**Text excerpt**.
** start **

On exit, the lower triangle (if UPLO=MagmaLower) or the upper
triangle (if UPLO=MagmaUpper) of A, including the diagonal, is
destroyed.
@param[in]
ldda INTEGER
The leading dimension of the array DA. LDDA >= max(1,N).
@param[in]
vl REAL
@param[in]
vu REAL
If RANGE=MagmaRangeV, the lower and upper bounds of the interval to
be searched for eigenvalues. VL < VU.
Not referenced if RANGE = MagmaRangeAll or MagmaRangeI.
@param[in]
il INTEGER
@param[in]
iu INTEGER
If RANGE=MagmaRangeI, the indices (in ascending order) of the
smallest and largest eigenvalues to be returned.
1 <= IL <= IU <= N, if N > 0; IL = 1 and IU = 0 if N = 0.
Not referenced if RANGE = MagmaRangeAll or MagmaRangeV.
@param[in]
abstol REAL
The absolute error tolerance for the eigenvalues.
An approximate eigenvalue is accepted as converged
when it is determined to lie in an interval [a,b]
of width less than or equal to
ABSTOL + EPS * max( |a|,|b| ),
\n
where EPS is the machine precision. If ABSTOL is less than
or equal to zero, then EPS*|T| will be used in its place,
where |T| is the 1-norm of the tridiagonal matrix obtained
by reducing A to tridiagonal form.

** end **

**Provided material**.
** start **

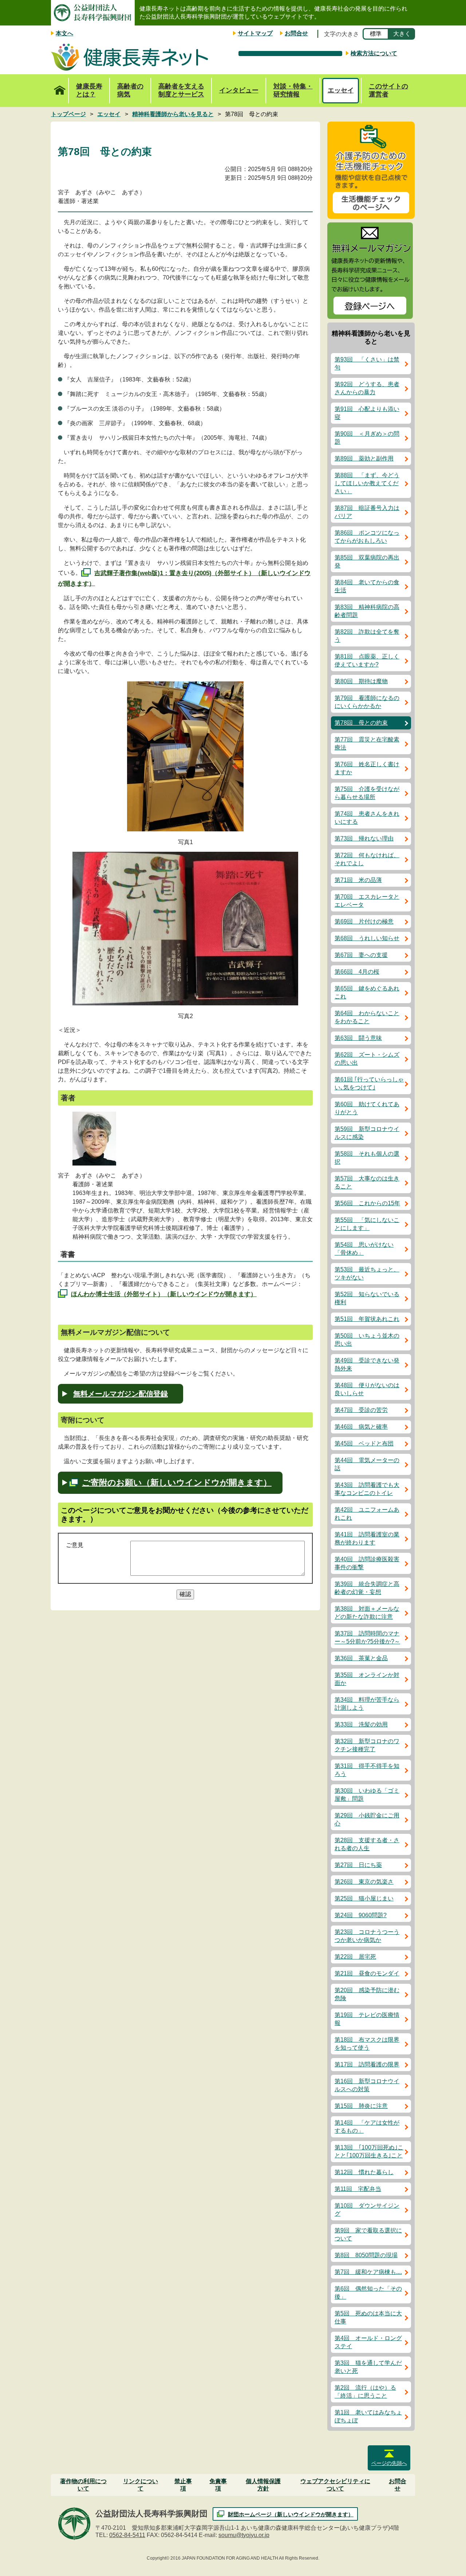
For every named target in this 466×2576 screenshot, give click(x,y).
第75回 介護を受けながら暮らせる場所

** end **

**To do**.
(a) Please echo the eigenvalue parameter documentation from "On exit, the" to "eigenvalues. VL < VU.".
(b) Using the eigenvalue parameter documentation, decide whether each statement agrees with it: (i) LDDA must be at least max(1,N); (ii) VL and VU are referenced when RANGE = MagmaRangeI; (iii) a non-positive ABSTOL is replaced by EPS*|T|.
(c) Go on with the eigenvalue parameter documentation, starting after its final sentence.

**Outputs for the tasks**.
(a)
On exit, the lower triangle (if UPLO=MagmaLower) or the upper
triangle (if UPLO=MagmaUpper) of A, including the diagonal, is
destroyed.
@param[in]
ldda INTEGER
The leading dimension of the array DA. LDDA >= max(1,N).
@param[in]
vl REAL
@param[in]
vu REAL
If RANGE=MagmaRangeV, the lower and upper bounds of the interval to
be searched for eigenvalues. VL < VU.

(b)
(i) Yes: "LDDA >= max(1,N)."
(ii) No: "Not referenced if RANGE = MagmaRangeAll or MagmaRangeI."
(iii) Yes: "If ABSTOL is less than or equal to zero, then EPS*|T| will be used in its place"

(c)
\n
Eigenvalues will be computed most accurately when ABSTOL is
set to twice the underflow threshold 2*SLAMCH('S'), not zero.
If this routine returns with INFO > 0, indicating that some
eigenvectors did not converge, try setting ABSTOL to
2*SLAMCH('S').
\n
See "Computing Small Singular Values of Bidiagonal Matrices
with Guaranteed High Relative Accuracy," by Demmel and
Kahan, LAPACK Working Note #3.
@param[out]
m INTEGER
The total number of eigenvalues found. 0 <= M <= N.
If RANGE = MagmaRangeAll, M = N, and if RANGE = MagmaRangeI, M = IU-IL+1.
@param[out]
w REAL array, dimension (N)
On normal exit, the first M elements contain the selected
eigenvalues in ascending order.
@param[out]
dZ COMPLEX array, dimension (LDDZ, max(1,M))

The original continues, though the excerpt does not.